Seven Letters – A Play by Rian Flatley

Claremorris Town Hall Theatre Presents:

Seven Letters

A play by Rian Flatley

Friday, 14th April 2023

Doors: 7.00pm | Show: 8.00pm

After a two-night run in Claremorris Town Hall Theatre in 2022 and as part of a nationwide tour in 2023, SEVEN LETTERS, the poignant and often humorous play returns to Claremorris Town Hall Theatre by popular demand on Friday, 14th April 2023.

Seven Letters provides a platform for seldom heard voices; three lives are unfurled before us through a carefully constructed recipe of dialogue, monologue, and song. Stories are told, secrets revealed and friendships are forged. Three very different women whose paths would otherwise never have crossed are thrown together through societal circumstance. Sensitive subject matter is handled with delicacy and care, but also brutal honesty.  A fierce hunger rages within these women, a need to be heard, to be remembered, to be loved, and to be alive. The emotional balance is finely poised, bringing us between laughter and a raw truth that evokes sadness and empathy.

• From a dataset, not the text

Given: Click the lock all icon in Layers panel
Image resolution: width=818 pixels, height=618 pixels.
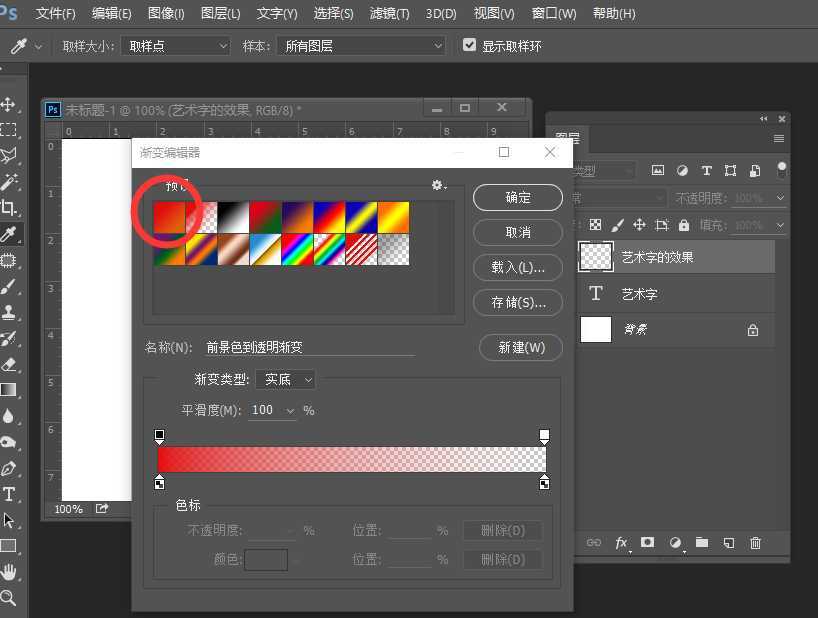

Songs that reflect the plot are interwoven throughout the drama, a series of strong ballads that provide an echo of youth and hope for the future. Seven Letters is constantly asking us to pause a moment and think about the path ahead of us. This play is a tribute to everyday women who go through life with memories weighing on their hearts. These are women who suffer from love, abandonment, hope, heartbreaks. No matter what troubles fell at their feet they kept their heads up and moved on, often with wit and laughter.  Seven Letters reminds us that our youth goes by all too quickly as our passing seems to drag on for far too long.

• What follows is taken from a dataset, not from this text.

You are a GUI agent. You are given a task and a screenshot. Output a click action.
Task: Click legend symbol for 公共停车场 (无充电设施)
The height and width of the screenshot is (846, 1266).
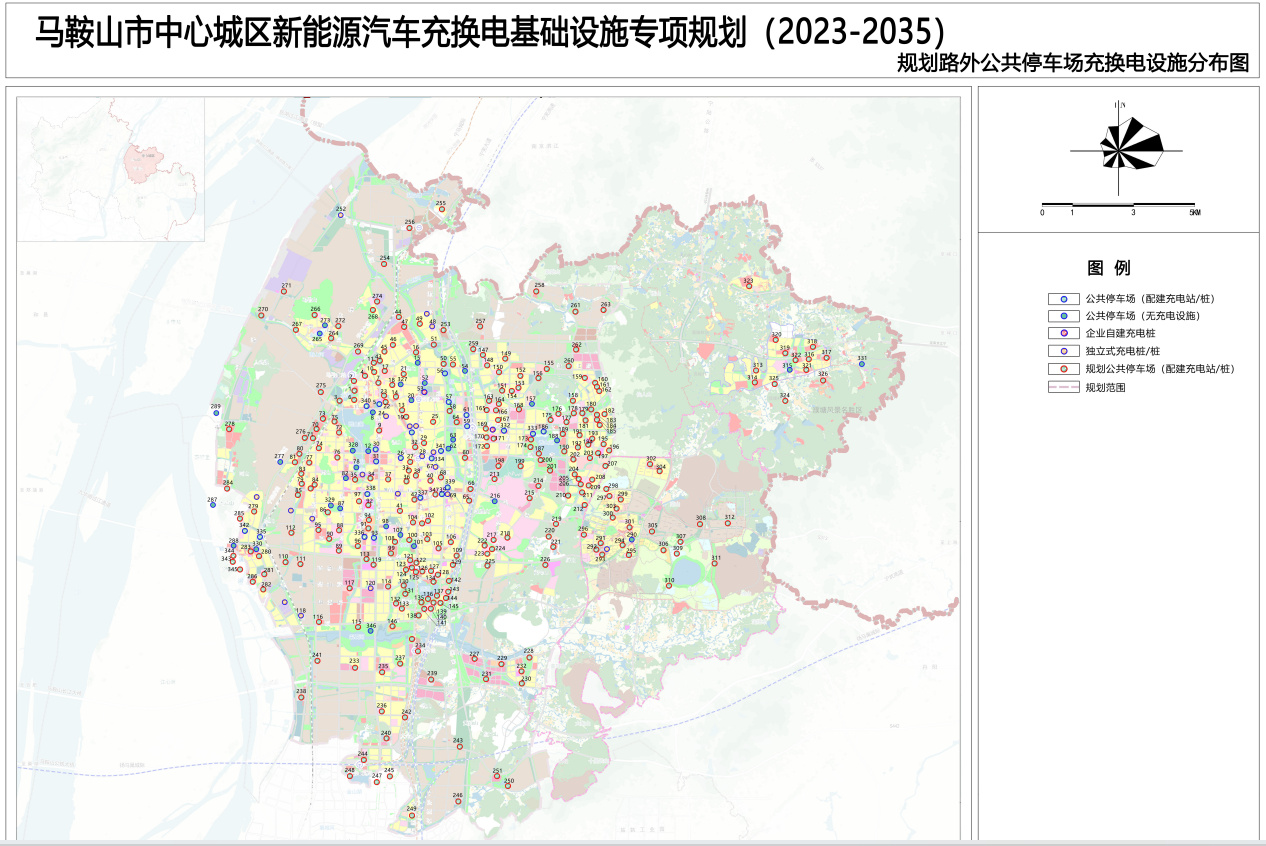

The professional all-female cast portray an age range from 25 to 80 plus. The females in the room, whom society at large has deemed ‘invisible’, are now seen and have a voice. Their sheer determination and mission is to make you listen and relate to their stories, and ultimately respect and regard them for their age rather than punish them for it. As a society we now know that we are an ageing one, and the emotional wealth of the community can only benefit by embracing all ages, with all that they have to offer, especially fuelled by the knowledge that many of us will reach a life that has only a few years ahead but so many behind.